As for the Willy Horton ad, James Baker swears it was not their campaign but some rogue group that put the ad on. Even if that is true, why would the Bush people leave that ad on for weeks?

Lee Atwater gave Bush the deranged muscle he needed to win–-the message being you can't win being the kinder, gentler kind of politician–-he won, but lost in a significant way.

December 6, 2018 | Unregistered CommenterPD Pepe

The basic theme of Meacham's book, The Soul of America, is do not worry, everything will be alright. He does not recognize the deterioration of our democracy. He has no fear. He is a dangerous supporter of our oligarchy. He is an eloquent cheer leader.

December 6, 2018 | Unregistered Commentercarlyle

I've always found Meacham to be a bit glib, as are so many who seem to have to reach with all their earnest intellect and academic credentials to attain some sort of grasp of the obvious.
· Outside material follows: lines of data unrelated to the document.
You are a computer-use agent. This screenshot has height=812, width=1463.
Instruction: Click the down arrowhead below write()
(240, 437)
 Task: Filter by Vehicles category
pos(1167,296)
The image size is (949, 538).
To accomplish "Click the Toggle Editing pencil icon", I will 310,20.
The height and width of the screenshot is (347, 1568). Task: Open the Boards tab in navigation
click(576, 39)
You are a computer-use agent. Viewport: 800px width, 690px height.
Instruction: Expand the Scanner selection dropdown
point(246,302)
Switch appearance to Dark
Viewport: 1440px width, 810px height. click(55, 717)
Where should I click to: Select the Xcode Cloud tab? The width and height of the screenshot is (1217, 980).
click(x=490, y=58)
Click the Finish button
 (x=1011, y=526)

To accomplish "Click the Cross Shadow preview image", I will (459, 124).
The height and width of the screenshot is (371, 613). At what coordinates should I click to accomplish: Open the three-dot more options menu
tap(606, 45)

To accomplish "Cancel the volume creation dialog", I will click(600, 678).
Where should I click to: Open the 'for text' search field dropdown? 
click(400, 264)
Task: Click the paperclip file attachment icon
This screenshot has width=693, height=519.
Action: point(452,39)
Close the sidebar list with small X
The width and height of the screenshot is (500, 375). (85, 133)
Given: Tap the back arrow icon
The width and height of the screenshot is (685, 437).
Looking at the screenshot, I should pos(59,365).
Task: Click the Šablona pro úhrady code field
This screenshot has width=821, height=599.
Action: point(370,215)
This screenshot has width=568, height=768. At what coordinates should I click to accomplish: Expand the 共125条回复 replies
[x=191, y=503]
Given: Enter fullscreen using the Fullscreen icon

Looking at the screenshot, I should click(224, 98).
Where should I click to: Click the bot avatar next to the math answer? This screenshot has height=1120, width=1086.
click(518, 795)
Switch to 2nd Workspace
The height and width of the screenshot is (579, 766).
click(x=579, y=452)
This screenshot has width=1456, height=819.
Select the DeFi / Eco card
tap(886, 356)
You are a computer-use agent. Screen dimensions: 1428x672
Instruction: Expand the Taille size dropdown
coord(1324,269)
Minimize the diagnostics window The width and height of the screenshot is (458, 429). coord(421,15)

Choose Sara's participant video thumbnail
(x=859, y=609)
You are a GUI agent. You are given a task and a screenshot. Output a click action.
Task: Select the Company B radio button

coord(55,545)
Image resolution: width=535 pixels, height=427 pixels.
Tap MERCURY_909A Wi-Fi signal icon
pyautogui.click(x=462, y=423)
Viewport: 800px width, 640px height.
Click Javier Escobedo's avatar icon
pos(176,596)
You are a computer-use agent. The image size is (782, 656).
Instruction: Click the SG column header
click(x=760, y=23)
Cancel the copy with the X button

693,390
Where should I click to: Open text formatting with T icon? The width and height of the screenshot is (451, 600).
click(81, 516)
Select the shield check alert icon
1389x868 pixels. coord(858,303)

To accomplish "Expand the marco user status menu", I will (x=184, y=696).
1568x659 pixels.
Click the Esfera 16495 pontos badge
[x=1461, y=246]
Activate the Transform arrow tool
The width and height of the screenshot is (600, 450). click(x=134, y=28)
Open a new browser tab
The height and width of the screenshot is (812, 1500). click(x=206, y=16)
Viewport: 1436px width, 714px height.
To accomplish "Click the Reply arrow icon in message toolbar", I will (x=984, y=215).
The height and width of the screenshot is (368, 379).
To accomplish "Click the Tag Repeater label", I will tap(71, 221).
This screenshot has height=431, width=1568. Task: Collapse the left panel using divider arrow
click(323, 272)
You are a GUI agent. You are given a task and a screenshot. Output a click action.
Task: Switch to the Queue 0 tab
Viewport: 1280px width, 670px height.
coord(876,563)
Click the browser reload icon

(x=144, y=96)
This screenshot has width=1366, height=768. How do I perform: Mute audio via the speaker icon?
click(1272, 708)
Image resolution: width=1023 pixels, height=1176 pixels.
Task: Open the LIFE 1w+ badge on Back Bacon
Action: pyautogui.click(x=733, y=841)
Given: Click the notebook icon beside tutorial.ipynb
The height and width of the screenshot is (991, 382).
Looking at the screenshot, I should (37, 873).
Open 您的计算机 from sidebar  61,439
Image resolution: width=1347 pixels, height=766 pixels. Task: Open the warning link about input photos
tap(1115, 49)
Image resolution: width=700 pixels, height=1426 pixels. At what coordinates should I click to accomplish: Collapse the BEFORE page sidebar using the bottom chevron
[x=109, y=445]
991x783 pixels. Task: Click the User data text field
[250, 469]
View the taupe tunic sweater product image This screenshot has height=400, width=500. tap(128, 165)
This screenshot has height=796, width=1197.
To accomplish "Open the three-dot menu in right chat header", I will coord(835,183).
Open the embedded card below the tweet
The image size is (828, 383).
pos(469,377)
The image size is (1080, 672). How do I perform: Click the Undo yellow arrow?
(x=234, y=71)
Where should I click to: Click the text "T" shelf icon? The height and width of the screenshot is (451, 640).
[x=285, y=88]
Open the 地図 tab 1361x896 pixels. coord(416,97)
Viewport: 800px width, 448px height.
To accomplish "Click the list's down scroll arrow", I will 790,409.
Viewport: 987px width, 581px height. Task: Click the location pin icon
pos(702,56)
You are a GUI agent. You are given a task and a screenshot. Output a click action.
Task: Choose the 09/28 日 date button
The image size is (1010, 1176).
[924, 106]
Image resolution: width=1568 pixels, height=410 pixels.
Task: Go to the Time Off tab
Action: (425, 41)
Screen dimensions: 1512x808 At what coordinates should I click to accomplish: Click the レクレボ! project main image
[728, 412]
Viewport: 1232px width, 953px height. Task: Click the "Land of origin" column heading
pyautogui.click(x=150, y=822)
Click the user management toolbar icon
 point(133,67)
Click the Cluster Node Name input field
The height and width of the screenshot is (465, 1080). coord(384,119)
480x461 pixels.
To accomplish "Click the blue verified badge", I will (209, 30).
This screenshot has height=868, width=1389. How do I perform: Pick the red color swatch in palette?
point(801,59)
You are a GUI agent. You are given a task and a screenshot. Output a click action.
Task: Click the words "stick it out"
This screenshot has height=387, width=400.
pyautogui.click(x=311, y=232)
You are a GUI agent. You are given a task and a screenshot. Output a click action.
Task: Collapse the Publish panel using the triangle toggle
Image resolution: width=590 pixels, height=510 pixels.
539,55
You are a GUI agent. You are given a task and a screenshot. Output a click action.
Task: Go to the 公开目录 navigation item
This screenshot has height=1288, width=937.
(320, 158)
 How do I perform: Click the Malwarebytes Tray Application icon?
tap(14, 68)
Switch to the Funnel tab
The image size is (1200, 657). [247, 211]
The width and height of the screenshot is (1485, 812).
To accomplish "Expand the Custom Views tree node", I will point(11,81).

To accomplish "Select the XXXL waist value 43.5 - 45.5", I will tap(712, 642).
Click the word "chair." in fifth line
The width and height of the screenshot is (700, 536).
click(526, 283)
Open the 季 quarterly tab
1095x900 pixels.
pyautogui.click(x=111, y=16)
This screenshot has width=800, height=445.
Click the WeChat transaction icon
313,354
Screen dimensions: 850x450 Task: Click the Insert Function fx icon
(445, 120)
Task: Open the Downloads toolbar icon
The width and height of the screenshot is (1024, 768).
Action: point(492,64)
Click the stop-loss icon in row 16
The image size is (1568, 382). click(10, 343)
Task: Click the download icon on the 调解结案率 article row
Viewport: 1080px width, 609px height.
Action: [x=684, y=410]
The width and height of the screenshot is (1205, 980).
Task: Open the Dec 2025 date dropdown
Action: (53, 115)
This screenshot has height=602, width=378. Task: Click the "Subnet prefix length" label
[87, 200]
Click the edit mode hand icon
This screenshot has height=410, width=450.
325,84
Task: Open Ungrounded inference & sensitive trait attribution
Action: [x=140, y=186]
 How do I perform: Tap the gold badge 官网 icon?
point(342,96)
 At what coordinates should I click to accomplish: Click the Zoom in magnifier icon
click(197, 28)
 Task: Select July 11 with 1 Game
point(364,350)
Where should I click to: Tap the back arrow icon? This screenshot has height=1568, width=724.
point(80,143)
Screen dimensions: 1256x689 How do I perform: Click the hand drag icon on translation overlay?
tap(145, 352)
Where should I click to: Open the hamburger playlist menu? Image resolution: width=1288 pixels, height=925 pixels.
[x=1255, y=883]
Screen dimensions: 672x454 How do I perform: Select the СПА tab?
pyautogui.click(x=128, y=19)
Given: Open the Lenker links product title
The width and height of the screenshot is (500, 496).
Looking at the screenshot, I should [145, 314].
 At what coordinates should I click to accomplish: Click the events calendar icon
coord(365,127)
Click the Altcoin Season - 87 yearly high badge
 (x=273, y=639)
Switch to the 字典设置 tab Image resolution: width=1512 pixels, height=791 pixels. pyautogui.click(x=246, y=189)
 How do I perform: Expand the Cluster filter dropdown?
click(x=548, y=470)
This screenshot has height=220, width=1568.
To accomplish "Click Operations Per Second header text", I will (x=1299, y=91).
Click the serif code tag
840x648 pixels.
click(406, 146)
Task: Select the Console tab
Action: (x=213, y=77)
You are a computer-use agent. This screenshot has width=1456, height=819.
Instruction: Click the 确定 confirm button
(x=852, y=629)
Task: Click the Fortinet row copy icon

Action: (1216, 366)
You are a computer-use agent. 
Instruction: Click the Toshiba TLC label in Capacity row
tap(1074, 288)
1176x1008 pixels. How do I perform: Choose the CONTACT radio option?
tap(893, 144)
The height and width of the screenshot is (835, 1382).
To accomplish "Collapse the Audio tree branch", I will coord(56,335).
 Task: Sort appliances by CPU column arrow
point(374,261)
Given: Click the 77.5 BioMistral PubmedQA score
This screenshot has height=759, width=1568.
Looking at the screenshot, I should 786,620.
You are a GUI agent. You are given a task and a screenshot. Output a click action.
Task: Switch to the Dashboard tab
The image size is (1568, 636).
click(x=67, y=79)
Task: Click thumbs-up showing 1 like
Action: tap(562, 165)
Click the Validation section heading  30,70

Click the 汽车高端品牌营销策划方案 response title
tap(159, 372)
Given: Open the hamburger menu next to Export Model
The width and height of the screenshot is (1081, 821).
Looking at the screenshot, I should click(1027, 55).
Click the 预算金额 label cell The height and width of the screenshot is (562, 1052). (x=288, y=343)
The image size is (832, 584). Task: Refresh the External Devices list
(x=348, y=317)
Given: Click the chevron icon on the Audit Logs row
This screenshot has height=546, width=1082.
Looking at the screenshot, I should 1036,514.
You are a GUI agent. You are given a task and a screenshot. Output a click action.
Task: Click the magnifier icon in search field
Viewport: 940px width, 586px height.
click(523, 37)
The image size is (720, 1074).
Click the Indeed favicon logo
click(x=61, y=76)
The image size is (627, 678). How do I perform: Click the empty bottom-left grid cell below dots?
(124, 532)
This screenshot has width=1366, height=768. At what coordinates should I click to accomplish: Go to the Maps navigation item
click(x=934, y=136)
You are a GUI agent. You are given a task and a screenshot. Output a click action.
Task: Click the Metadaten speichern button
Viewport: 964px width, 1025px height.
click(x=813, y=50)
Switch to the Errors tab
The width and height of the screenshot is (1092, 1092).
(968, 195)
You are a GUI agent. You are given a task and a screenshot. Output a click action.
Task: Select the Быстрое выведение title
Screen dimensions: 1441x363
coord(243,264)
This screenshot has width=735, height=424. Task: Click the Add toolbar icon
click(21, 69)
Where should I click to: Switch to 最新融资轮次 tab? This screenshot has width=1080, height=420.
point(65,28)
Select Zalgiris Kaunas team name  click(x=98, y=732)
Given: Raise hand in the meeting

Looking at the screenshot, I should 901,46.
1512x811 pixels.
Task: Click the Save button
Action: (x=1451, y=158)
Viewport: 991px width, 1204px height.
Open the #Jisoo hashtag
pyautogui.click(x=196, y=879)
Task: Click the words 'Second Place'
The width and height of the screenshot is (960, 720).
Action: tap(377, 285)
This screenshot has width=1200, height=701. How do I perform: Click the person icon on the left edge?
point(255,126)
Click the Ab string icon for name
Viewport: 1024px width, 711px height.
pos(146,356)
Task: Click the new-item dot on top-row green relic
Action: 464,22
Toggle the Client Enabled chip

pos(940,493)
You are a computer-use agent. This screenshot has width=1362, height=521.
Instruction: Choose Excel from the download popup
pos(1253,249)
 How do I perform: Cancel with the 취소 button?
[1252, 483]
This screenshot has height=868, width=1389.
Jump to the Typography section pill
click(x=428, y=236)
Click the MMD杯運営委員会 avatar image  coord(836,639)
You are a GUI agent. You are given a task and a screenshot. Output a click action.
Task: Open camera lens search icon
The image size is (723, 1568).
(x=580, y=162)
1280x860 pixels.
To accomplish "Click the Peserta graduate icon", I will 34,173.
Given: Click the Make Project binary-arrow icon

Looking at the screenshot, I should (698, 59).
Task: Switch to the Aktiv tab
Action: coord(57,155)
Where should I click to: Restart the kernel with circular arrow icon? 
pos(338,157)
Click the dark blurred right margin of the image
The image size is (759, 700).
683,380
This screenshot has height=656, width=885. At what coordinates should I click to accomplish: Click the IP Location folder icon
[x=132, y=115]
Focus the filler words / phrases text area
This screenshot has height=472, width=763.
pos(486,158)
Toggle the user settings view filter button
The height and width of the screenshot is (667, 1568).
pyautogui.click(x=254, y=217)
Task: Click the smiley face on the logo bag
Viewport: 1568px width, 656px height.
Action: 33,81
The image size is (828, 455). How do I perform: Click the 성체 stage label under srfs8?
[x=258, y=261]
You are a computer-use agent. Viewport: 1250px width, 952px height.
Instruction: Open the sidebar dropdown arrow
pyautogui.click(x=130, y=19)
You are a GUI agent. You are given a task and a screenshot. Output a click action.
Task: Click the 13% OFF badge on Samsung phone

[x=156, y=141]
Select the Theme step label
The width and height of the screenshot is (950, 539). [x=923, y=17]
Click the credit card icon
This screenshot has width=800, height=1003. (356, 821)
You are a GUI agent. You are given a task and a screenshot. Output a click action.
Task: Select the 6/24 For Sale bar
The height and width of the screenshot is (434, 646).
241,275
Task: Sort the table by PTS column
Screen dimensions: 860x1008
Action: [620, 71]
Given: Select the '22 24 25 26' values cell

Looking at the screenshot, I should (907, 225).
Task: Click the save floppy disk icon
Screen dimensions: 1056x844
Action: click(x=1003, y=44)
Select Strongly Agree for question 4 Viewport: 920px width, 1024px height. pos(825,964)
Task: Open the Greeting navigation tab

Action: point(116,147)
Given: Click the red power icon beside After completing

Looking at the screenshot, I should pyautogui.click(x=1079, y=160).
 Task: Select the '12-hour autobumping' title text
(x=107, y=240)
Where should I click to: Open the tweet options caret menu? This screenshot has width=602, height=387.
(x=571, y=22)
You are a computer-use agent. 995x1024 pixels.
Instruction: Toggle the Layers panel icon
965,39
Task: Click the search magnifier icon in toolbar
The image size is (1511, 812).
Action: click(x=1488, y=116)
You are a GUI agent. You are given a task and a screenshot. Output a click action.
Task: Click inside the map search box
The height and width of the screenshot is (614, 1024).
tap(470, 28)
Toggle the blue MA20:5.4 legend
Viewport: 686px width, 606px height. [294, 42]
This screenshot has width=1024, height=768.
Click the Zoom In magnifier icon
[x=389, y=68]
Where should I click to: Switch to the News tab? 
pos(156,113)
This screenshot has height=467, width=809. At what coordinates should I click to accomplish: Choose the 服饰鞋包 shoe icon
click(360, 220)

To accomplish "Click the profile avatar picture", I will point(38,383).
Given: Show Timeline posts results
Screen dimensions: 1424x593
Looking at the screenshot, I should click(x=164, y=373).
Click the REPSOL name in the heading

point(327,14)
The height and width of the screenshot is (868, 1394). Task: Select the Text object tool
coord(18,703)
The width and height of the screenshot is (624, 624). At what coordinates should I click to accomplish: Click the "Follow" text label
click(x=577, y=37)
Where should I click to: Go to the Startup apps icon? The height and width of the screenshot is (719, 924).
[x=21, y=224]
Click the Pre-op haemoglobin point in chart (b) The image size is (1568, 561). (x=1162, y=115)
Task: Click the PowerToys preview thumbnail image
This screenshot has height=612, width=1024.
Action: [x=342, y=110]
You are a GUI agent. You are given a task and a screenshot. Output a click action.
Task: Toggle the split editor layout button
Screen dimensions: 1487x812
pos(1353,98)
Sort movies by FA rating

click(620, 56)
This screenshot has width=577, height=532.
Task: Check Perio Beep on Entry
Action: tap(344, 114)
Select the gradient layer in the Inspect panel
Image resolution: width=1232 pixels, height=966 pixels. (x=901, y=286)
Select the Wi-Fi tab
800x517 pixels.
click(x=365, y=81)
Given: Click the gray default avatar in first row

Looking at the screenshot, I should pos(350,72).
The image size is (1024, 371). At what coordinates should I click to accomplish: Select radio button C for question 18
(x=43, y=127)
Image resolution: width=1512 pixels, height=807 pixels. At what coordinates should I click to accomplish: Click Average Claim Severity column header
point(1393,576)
That's about all the praise I can muster for him.

December 6, 2018 | Unregistered CommenterFleeting Expletive

@Fleeting Expletive: Meacham has relatively meager academic credentials. He holds a bachelor's degree from Sewanee. That's it except for some honorary doctorates. There's nothing wrong with being self-taught, but Meacham hasn't learned much.

December 6, 2018 | Registered CommenterMrs. Bea McCrabbie

Fleeting Expletive,

(Love that name, by the way), to corroborate Marie's sense of the abilities of the autodidact, I give you the great Barbara Tuchman, who held a BA from Radcliffe College in the 30's but bolstered her credentials as a historian with life experience, excellent research and writing chops, and, as she put it, freedom from the expectations of an academic appointment.

She has long been one of my favorite historians.

Jon Meacham, not so much. Well, okay. Not at all. Meacham is a TV show historian in that his narratives eschew the complexities and nuances of serious historiography (at least in that venue) for EZ Hist-O-Ree that can be absorbed without much effort by viewers with one eye on the TV, another on their Facebook page, and the occasional glance at the stove or microwave to make sure the soup doesn't boil over.

Tuchman he ain't.

December 6, 2018 | Unregistered CommenterAkhilleus

@AK: Tuchman: the best! Her "March of Folly" ends with this:


“If men could learn from history, what lessons it might teach us. But passion and party blind our eyes, and the light which experience gives us is a lantern on the stern which shines only on the waves behind us.”___Samuel Coleridge

The image is beautiful but the message misleading, for the light on the waves we have passed through should enable us to infer the nature of the waves ahead.